Scientists need custom viruses for each gene therapy procedure and there aren’t enough companies making them to keep up with demand.

Gene therapy is hitting a roadblock.

The high-tech therapy is a promising treatment option for numerous life-threatening ailments, including certain types of cancers and inherited diseases like Parkinson’s.

According to the National Institutes of Health, gene therapy is only being tested for diseases that currently have no other form of cure.

Now a kink in the manufacturing process for gene therapy is becoming a big problem for companies hoping to conduct large-scale trials and bring products to market.

Many of these treatments rely on a viral vector — a modified virus — to deliver genetic material into a cell.

The problem lies in one key aspect.

There’s a shortage of these specialized, custom viruses.

Viruses are perfectly suited to carrying a gene to a part of the body with defective cells present.

The faulty cells are then fixed by the healthy gene.

Earlier methods of gene therapy used the adenovirus, which is most notable for causing the common cold.

However, because this virus sometimes elicited an immune response from the body, putting patients at risk, it’s no longer common.

Instead, doctors now use similar viruses called adeno-associated viruses, which don’t provoke the immune system.

Gene therapy is making a large leap from academic research to industrial scale pharmaceutical. Major companies such as Novartis are producing their own gene therapies.

This is causing the demand for viruses to overwhelm current production.

“This was almost entirely an academic activity originally,” said Dr. Barry Byrne, professor of pediatrics and molecular genetics & microbiology, and director of the Powell Gene Therapy Center at the University of Florida.

“Right now, there are only a limited number of studies that can be done with the material that is available. I do think it’s a genuine problem,” he told Healthline.

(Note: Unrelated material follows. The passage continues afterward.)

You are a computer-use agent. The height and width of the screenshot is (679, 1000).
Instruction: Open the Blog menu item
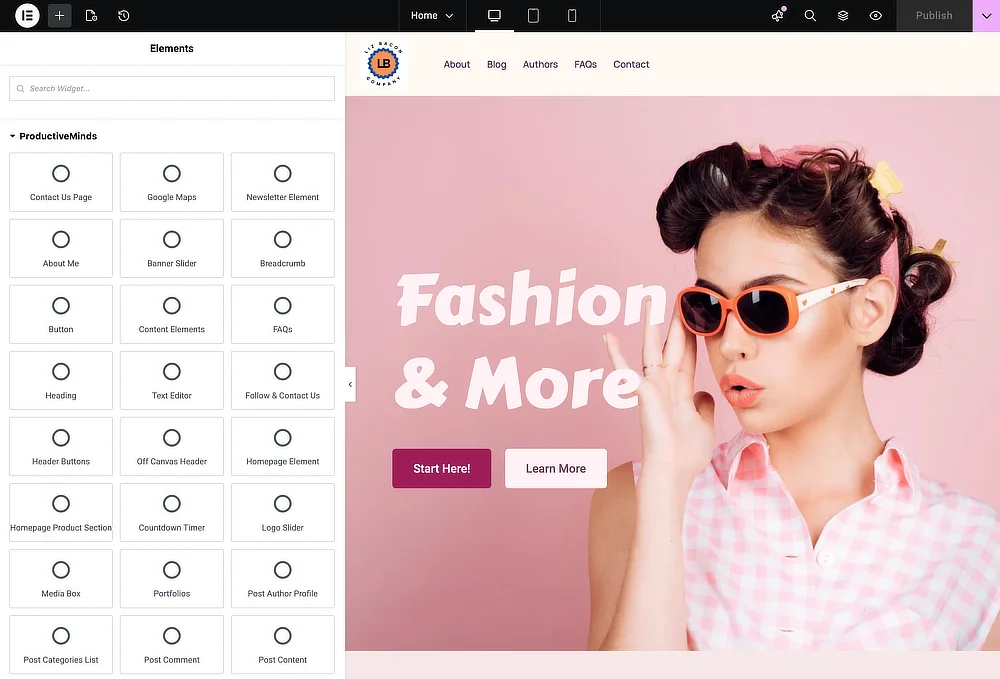coord(496,64)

Part of the problem, as reported by the New York Times, is that there doesn’t appear to be a clear model yet to optimize manufactured virus production.

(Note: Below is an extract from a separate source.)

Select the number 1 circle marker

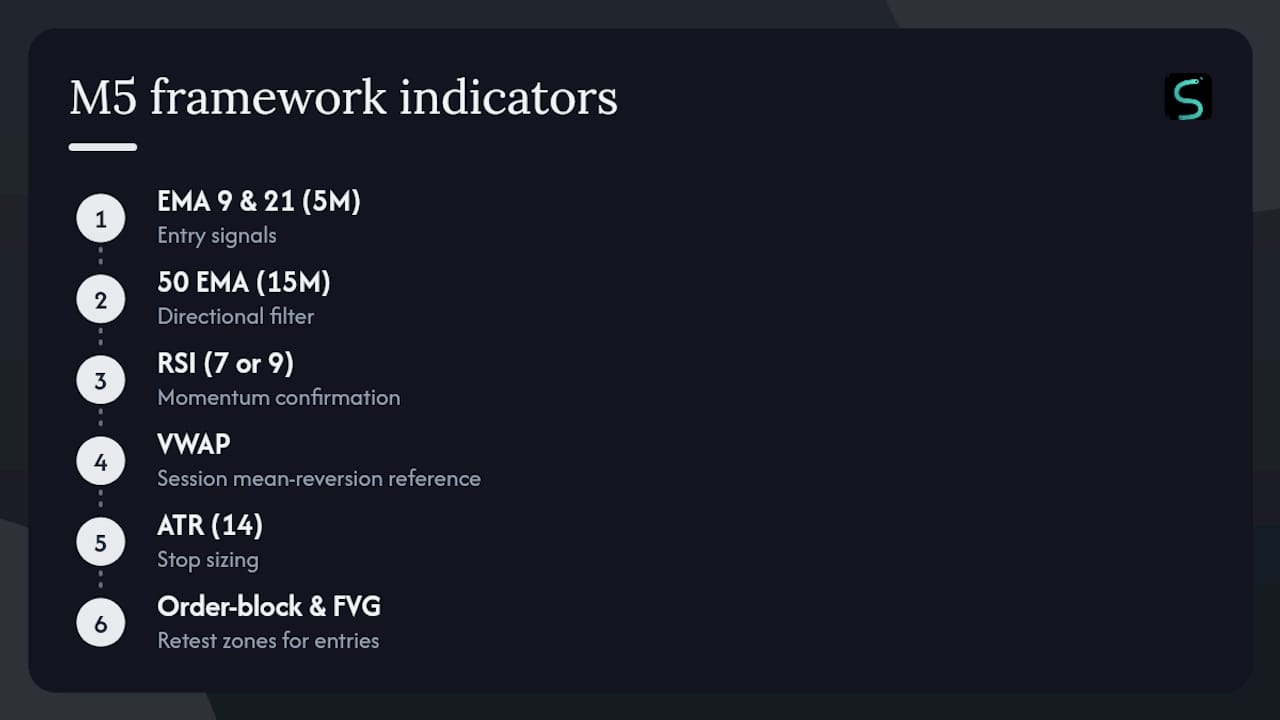pyautogui.click(x=100, y=219)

In some cases, the viruses are developed in-house, as is the case for Byrne at the Powell Gene Therapy Center.

For others, virus production must be outsourced to third parties.

The number of biotech firms now demanding viruses has resulted in queues forming for access.

Some companies, worried about long waits, may pay for queues at different companies to ensure they receive the necessary viruses.

According to the New York Times, Novartis signed up years in advance with Oxford BioMedica to produce their viruses.

MilliporeSigma, a biotech company that makes viruses for drug companies, told the Times they’re “oversubscribed.”

But, in a statement to Healthline, Martha Rook, head of gene editing and novel modalities at MilliporeSigma, said the following:

“MilliporeSigma underwent a major expansion in 2016 to nearly double the production capacity at its Carlsbad, California facility… Given our extensive manufacturing experience, our expanded capacity will allow us to address more of the market imbalance going forward. We are committed to helping our customers bring their treatments to market with high quality, on-time production of viral vectors.”

One of the major problems with the current forms of gene therapy is that there’s no “one-size-fits-all” virus that can be used.

That’s to say, gene therapy targeting the liver would require one set of specialized viruses that couldn’t be used on another part of the body for, say, a neuro-degenerative ailment.

At this point, a single virus that can be universally used to target any cell within the body doesn’t exist.

That makes production a specialized endeavor.

Producing viruses is costly and time consuming — especially as it scales upward.

Byrne added that finding well-trained individuals is also a problematic aspect.

“It’s not actually just facility limitations. Frankly, there’s a shortage of trained personnel who have been involved in this field,” he said.

“Someone may be an expert in vaccine manufacturing, which is probably the most closely related activity, but it’s not exactly the same. It’s like saying I’m a great chef but not a great baker,” he added.

Byrne is hopeful that as Big Pharma steps into the arena, they’ll be able to step up to virus manufacturing.

In addition, he explained, there are also newer methods for viral vector development that exist but aren’t widespread among manufacturers — yet.

For now, the transition between the current model of production and the demand for viral vectors will be a turbulent one.

The best way to proceed in manufacturing also may not be totally figured out either.

“Academic sponsored studies and academic facilities have filled the gap for a while and now it will be necessary for new capacity to come online. How that’s deployed, that’s the next consideration,” said Byrne.